UNIVERSITY PARK, Pa. — The U.S. Department of Energy awarded a $29 million grant to seven multi-institution teams across the country to explore applications of machine learning, artificial intelligence and data resources in fusion and plasma sciences. A Penn State faculty member is one of the 19 individual recipients recognized, with a share close to $400,000 to focus on the use of machine learning to help mitigate nuclear reactor disruptions.
Romit Maulik, assistant professor in the Penn State College of Information Sciences and Technology (IST) will collaborate with researchers from Los Alamos National Laboratory, the University of Florida and The University of Texas at Austin (UT Austin) over the next three years with this funding. The team’s project is titled, “DeepFusion Accelerator for Fusion Energy Sciences in Disruption Mitigation.” The researchers will focus on using machine learning to better predict and prevent imminent failures in nuclear fusion reactors, which generate energy through the same process that powers the sun.
“Artificial intelligence and scientific machine learning are transforming the way fusion and plasma research is conducted,” said Jean Paul Allain, associate director for fusion energy sciences within the DOE’s Office of Science, in a DOE press release. Allain is currently on leave from his role as the head of the Ken and Mary Alice Lindquist Department of Nuclear Engineering at Penn State. “The U.S. is leveraging every tool in its pursuit of an aggressive program that will bring fusion energy to the grid on the most rapid timescale.”
Before joining IST this year, Maulik — who is also a Penn State Institute for Computational and Data Sciences co-hire — had been collaborating on the Tokamak Disruption Mitigation project with Los Alamos National Laboratory to build machine learning algorithms to aid scientific discovery in nuclear fusion. He said this grant will support him as he takes a deeper dive into the machine learning side of things.
“Nuclear fusion reactors are prone to catastrophic performance failures,” Maulik said. “This creates a safety hazard that prevents nuclear fusion from being commercialized or becoming a power source for the grid.”
Maulik said one grand challenge is the inability to predict when a reactor will fail.

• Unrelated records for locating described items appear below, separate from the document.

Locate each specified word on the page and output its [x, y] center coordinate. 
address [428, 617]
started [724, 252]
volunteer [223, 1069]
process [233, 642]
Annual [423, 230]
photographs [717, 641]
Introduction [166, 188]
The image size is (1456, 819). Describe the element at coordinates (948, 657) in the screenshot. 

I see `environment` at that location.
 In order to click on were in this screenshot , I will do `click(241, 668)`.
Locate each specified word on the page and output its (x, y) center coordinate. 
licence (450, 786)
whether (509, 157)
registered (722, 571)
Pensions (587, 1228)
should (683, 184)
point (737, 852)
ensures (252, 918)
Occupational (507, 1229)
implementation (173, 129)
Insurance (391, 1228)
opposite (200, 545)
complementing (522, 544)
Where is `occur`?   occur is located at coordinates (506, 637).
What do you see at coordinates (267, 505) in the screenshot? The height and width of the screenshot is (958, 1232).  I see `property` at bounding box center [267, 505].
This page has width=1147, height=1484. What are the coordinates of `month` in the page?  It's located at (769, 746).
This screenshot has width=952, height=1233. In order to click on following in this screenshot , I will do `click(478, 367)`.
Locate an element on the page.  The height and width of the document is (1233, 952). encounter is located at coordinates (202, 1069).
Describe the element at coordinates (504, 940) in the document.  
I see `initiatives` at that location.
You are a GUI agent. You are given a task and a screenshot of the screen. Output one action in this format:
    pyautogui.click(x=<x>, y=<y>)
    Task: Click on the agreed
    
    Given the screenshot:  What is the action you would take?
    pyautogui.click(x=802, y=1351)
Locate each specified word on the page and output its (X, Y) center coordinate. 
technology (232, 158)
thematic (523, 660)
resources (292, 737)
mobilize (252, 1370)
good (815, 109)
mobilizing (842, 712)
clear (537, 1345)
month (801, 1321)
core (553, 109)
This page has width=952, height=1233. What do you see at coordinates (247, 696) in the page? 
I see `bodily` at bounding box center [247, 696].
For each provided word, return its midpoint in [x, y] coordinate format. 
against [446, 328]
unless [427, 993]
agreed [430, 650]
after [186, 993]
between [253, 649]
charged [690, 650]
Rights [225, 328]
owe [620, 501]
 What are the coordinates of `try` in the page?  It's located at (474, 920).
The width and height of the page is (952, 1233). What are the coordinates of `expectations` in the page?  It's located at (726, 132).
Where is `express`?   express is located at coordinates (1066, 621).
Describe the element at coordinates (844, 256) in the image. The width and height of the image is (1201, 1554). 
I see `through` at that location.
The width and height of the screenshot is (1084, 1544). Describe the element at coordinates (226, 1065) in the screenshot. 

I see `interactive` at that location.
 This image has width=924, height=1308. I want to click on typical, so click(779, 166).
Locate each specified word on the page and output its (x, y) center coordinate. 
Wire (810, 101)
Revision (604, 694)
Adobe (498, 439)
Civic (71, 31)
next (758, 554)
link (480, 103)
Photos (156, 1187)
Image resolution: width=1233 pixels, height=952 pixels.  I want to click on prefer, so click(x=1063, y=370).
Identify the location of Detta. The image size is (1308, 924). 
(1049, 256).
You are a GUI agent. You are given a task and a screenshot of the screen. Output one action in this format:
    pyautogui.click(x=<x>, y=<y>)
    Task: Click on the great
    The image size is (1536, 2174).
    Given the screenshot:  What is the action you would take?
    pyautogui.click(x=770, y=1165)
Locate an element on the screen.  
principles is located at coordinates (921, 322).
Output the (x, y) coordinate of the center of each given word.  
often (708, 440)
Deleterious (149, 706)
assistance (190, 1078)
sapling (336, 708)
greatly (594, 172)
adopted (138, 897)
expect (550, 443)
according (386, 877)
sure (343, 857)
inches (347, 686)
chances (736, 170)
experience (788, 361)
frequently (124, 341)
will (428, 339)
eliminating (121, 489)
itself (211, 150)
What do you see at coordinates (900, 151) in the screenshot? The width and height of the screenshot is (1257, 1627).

Simulations provide insight, but they may be too slow and expensive to be used in real time to detect what might happen.
“We want to use data science to accelerate these simulations dramatically,” Maulik said. “If we can rapidly predict an imminent failure, we can control the factors that affect our experiment so that this failure may be avoided.”
Maulik said the project will develop machine learning models using previously run simulations as well as experimental data that is coming from actual reactor facilities.
“Once we’re able to detect failures ahead of time, we’ll be able to begin proposing mitigation strategies,” he said.